– Вы лучше-ка вот что, – сказал Пантелеев, – снимите предохранительные сетки с фар.

– Нельзя, товарищ Пантелеев, – решительно сказал шофер. – Светомаскировку надо соблюдать, дороги бомбят.

– Пусть лучше бомбят, чем где-нибудь с откоса полететь, – сказал Пантелеев, – мне надо через два часа быть на Военном совете, так что вам придется восемьдесят жать, а с сетками ни черта не видно, угробимся.

– А демаскировка, товарищ Пантелеев?

– Демаскировать нам по дороге, кроме самих себя, некого, – ответил Пантелеев. – А подъедем к Симферополю – наденете сетки. Ну, быстро снимайте да поехали, – добавил он тоном, показывавшим, что разговоры окончены.

Шофер, сердито шевеля губами и ругаясь про себя, снял предохранительные сетки, сел за руль, и машина на предельной скорости помчалась к Симферополю.

Лопатин думал, что Пантелеев, так же как и по пути сюда, захочет поспать в машине, но Пантелеев, промолчав первые пять минут дороги, сам повернулся к нему и спросил:

– О чем думаете?

Лопатин солгал, что ни о чем не думает; он думал о своей жене, но это были сложные и невеселые мысли, и ему не хотелось ими делиться.

– Неужели так-таки ни о чем не думаете? – повторил Пантелеев и, не дожидаясь ответа, сказал: – А я думаю о том, что чистой коммунистической души у нас еще некоторым людям не хватает. Живет, бывает, начальник, воротнички каждый день подшивает, сапоги при помощи ординарца до блеска чистит, а чистой коммунистической души не имеет. И вообще о коммунизме ничего не думает. Словно его и нет.

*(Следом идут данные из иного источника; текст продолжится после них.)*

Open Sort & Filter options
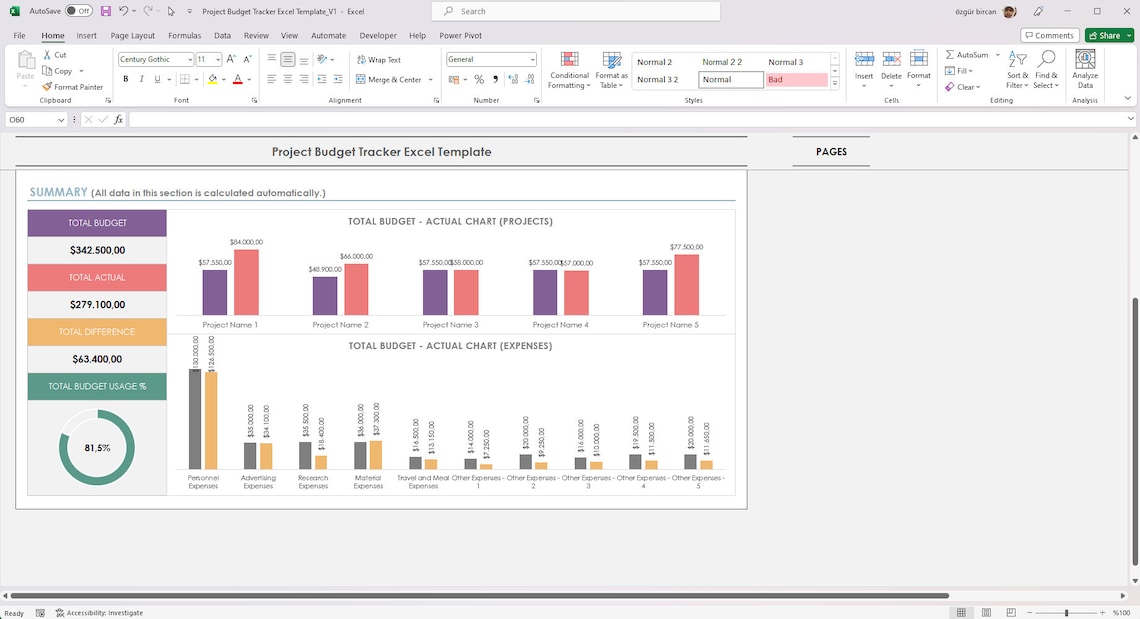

Лопатину показалось, что Пантелеев вспомнил про Кудинова, но при шофере не захотел называть фамилию командира дивизии.

– А этого, – имея в виду Бабурова и все еще продолжая размышлять о нем, как о живом, сказал Пантелеев, – этого, которого под суд завтра отдадим, думаете, мне не жалко? Жалко! Потому что, если бы у него загодя дня два над душой просидеть, он бы по-другому оборону подготовил. А коммунистического сознания, чтобы все самому, без подгонялки сделать, – у него не нашлось. А теперь, конечно, под суд! А этих бедных, ночью побитых, поколотых в страхе и ужасе, – их знаете как жалко, – в голосе Пантелеева, как показалось Лопатину, что-то даже дрогнуло при этих словах. – Двадцатого года рождения рота, в голодный год их матери высохшей грудью кормили – для того ли, чтобы первый фашист пришел и всех, как кур… О том ли мечтали…

Пантелеев шмыгнул носом и, как показалось Лопатину, судя по его короткому движению, вытер глаза.

– Растили, кормили, учили, говорили – растите, детки, до коммунизма доживете, а потом взяли и отдали первому попавшемуся фашисту на смерть, без боя, за просто так! Куда это годится! – крикнул он, и в машине надолго воцарилась тишина.

– Слабо воевали и под Сальковом и сегодня, – после часового молчания, во время которого машина бесшумно летела по дороге, сказал Пантелеев.

Лопатин робко возразил, что все-таки сегодня все было не так уж плохо… Но Пантелеев не дал ему договорить.

– Что ж, это дело, что ли, чтобы дивизионные комиссары роты в атаку водили? Еще бы я роту в атаку не сводил! Этого недоставало! – Он невесело усмехнулся. – Четвертый месяц войны пошел, нам немца приказано перед Крымом остановить не пальцем на карте, а пулей в лоб! На Западном же остановили! И держат. А мы что тут? Опять собираемся всю шарманку с начала крутить? Кто нам это позволит? Где наша совесть? Как же так? Почему?..

В двухстах метрах впереди на дороге взлетело что-то огромное и желтое, взлетело так неожиданно, что только в следующую долю секунды, услышав оглушительный взрыв, Лопатин понял, что это бомба.